Instinctivement, je m’avançai et me plaçai entre le père et le fils, en murmurant : « Ayez pitié de lui ! Voyez, sa propre conscience l’écrase. » Puis me glissant vers le fils, je lui dis à demi-voix : « Allons, courage ! le crime n’a pas été commis, la malédiction peut être révoquée. » Mais mes paroles firent vibrer une mauvaise corde de cette nature sombre et rebelle.
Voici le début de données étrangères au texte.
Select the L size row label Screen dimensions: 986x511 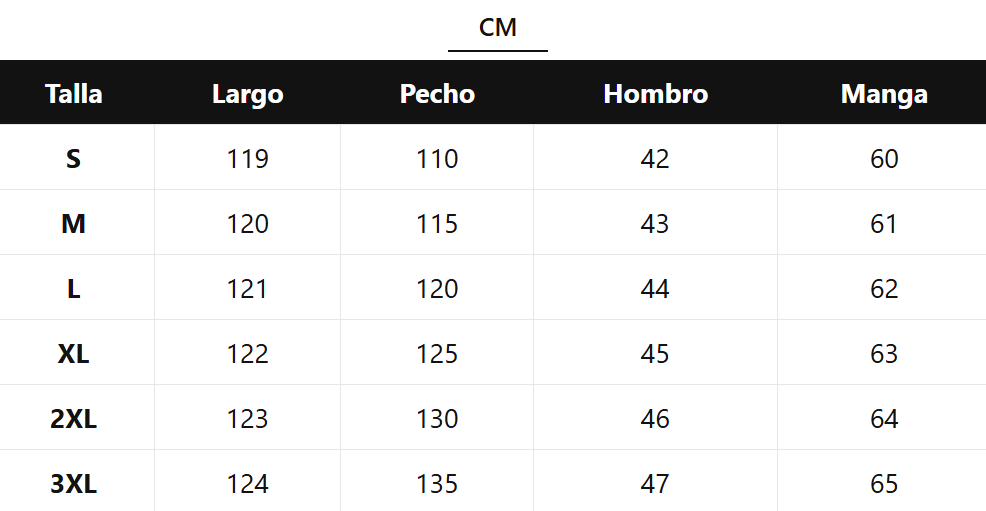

Le jeune homme retira soudain les mains qui cachaient sa figure, et releva son front d’un air d’arrogance et de défi.

Il me repoussa en s’écriant : « Arrière ! Je ne reconnais d’autorité à personne sur mes actions ni sur mon sort. Je ne veux pas de médiateur entre cette dame et moi ! Monsieur, continua-t-il en jetant sur son père un sombre regard, monsieur, vous oubliez notre pacte. Les liens qui nous unissaient ont été rompus ; votre pouvoir sur moi est annulé ; j’ai renoncé au nom que vous portez ; pour vous, j’étais et je suis encore comme mort. Je vous dénie le droit de vous interposer entre moi et l’objet qui m’est plus cher que la vie… Ô mademoiselle Trévanion, et ici il étendit les mains vers Fanny, ne repoussez pas mon unique prière, quoique vous me condamniez. Permettez-moi de vous voir seule un moment ; laissez-moi vous prouver que, si coupable que je sois, je n’avais pas les vils motifs qu’on me reprochera ; ah ! ce n’est pas l’héritière que j’ai voulu attirer dans un piège, c’est la femme que j’ai voulu obtenir ; oh ! écoutez-moi.

— Non, non, murmura Fanny en se serrant contre Roland ; ne m’abandonnez pas. Si, comme il paraît, cet homme est votre fils, je lui pardonne ; mais qu’il s’en aille !… sa voix me fait frémir.